** AIM **
Report every line of the listing below that contains the word "height". Case counts.

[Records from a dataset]

===

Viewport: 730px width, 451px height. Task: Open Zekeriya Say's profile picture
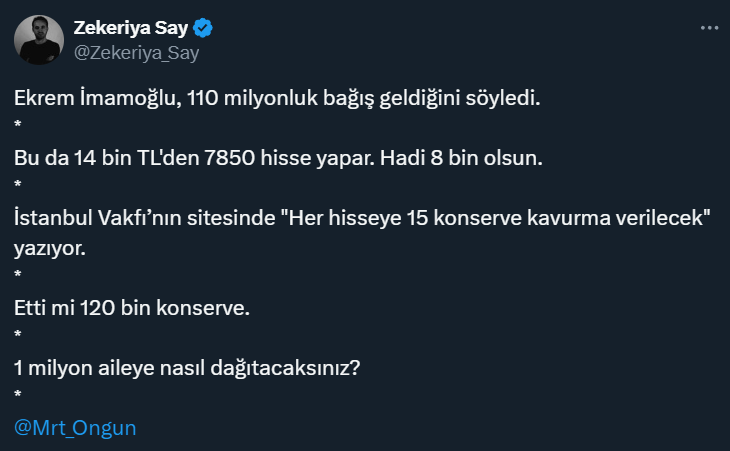point(40,41)
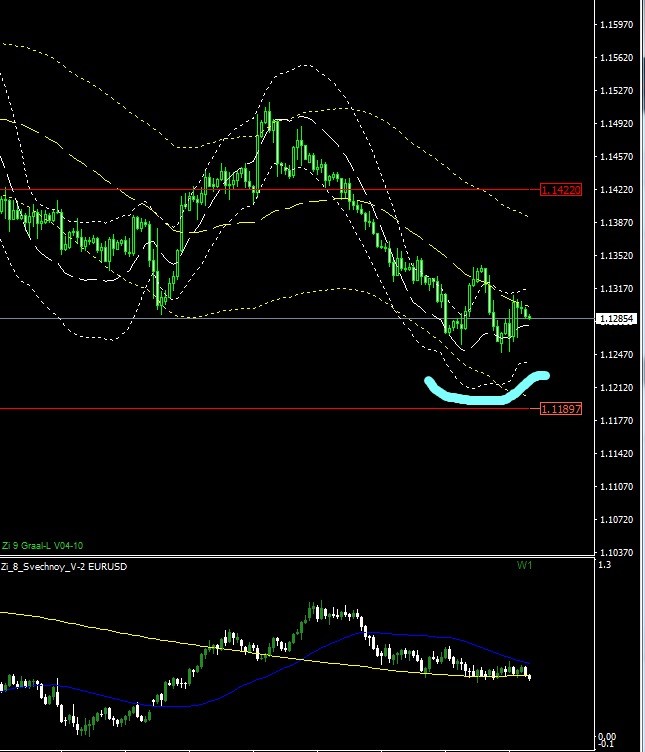Click the 1.10370 mark on price axis

click(615, 552)
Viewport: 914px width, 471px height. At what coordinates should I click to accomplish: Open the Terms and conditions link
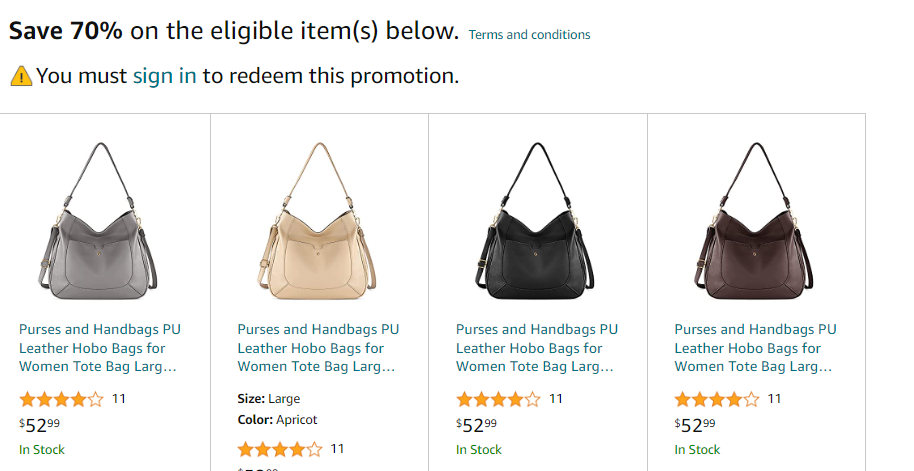pos(529,35)
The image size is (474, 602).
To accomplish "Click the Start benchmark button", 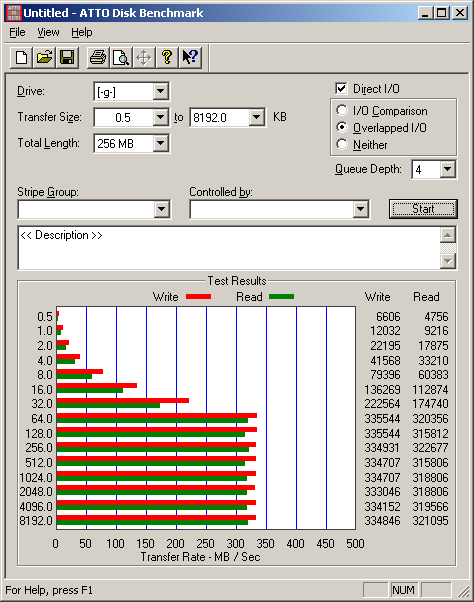I will 423,209.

===

** OUTPUT BELOW **
Viewport: 730px width, 451px height. Task: Open Zekeriya Say's profile picture
Viewport: 914px width, 471px height. At what coordinates should I click to accomplish: Open the Terms and conditions link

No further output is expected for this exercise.